The Audience Award went to Alejandro Zuno’s Mexican feature film “Un mundo para mí.” The film, sold internationally under the English title Newborn and represented by Madrid-based Feel Sales, follows a young couple who are forced to confront familial, medical and social prejudices after the birth of an intersex baby. It also won the Manuel Barba Screenplay Award and the Queer Camilo 2025 Award.
parallel prizes
Parallel prizes further widened the scope of the official contest. Lucia Garibaldi’s Un futuro brillante, a Uruguayan-Argentine-German sci-fi retro-futurist fable recreated by Montevideo-based Compaña de Cine, won the Ibero-American Press Award from PIC members, while Tomás Corredor’s Toronto premiere, Un futuro brillante, was set almost entirely in wartime toilets. The 1985 Siege of the Palace of Justice in Colombia was distributed internationally by Elva McAllister’s Cineplex USA and received a special award from the same jury and the Casa de Iberoamerica Award.
Huelva’s Spanish Film Showcase also has a strong lineup. The Acento Award is given to the best Spanish coach, decided by audience voting at the Acento. In the Cine Español series, the Movistar Plus+ original “Los tigres” was directed by Alberto Rodriguez. The film follows a brother and sister, two industrial divers working in the port of Huelva, as the older brother senses his diving days are over and steals a drop of cocaine in order to build a future.
“Los Tigres,” written by Rafael Cobos and Rodriguez, who captivated Spain with the television series “Anatomy of a Moment,” has the weight of straight action. However, this work contains the social commentary that is characteristic of its creator. A casual conversation with other divers about why they steal cocaine in the first place – Antonio has no expectation of a pension after a lifetime of diving – exposes the precariousness of this profession, like much of Spain’s gray economy.

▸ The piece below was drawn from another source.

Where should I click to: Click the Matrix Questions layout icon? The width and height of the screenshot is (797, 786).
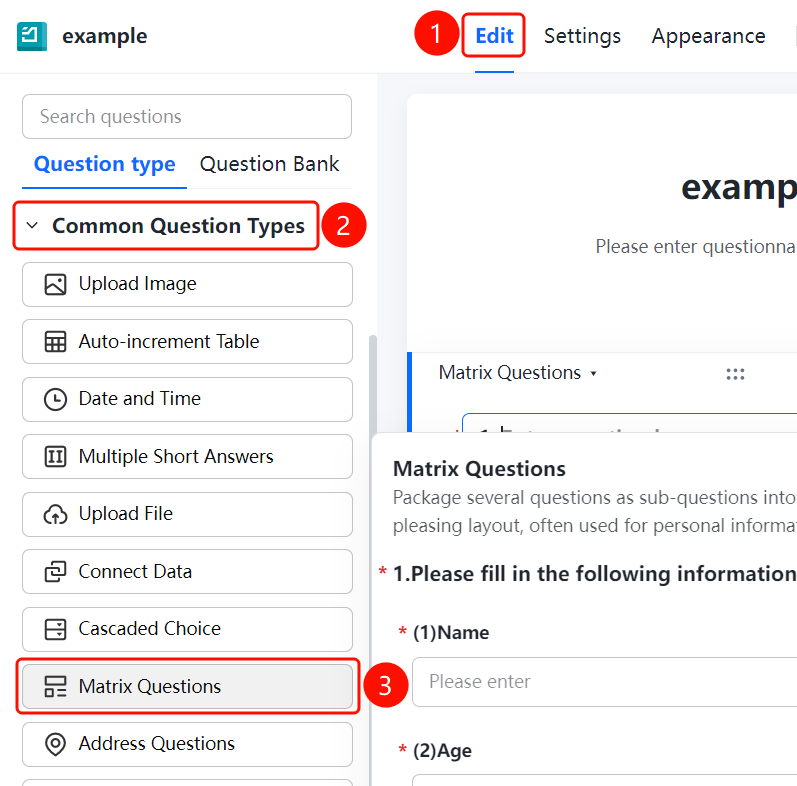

In the Talent Andaluz sidebar, Huelva-born filmmaker Paco Ortiz was awarded the Juan Ramón Jiménez Award for his documentary “Antonio, el bailarín de España” about the legendary dancer and choreographer Antonio Luis Soler.
Looking ahead, organizers used the closing night to finalize Huelva’s place on the Ibero-American calendar. The 52nd Huelva Ibero-American Film Festival will be held from November 13 to 21, 2026.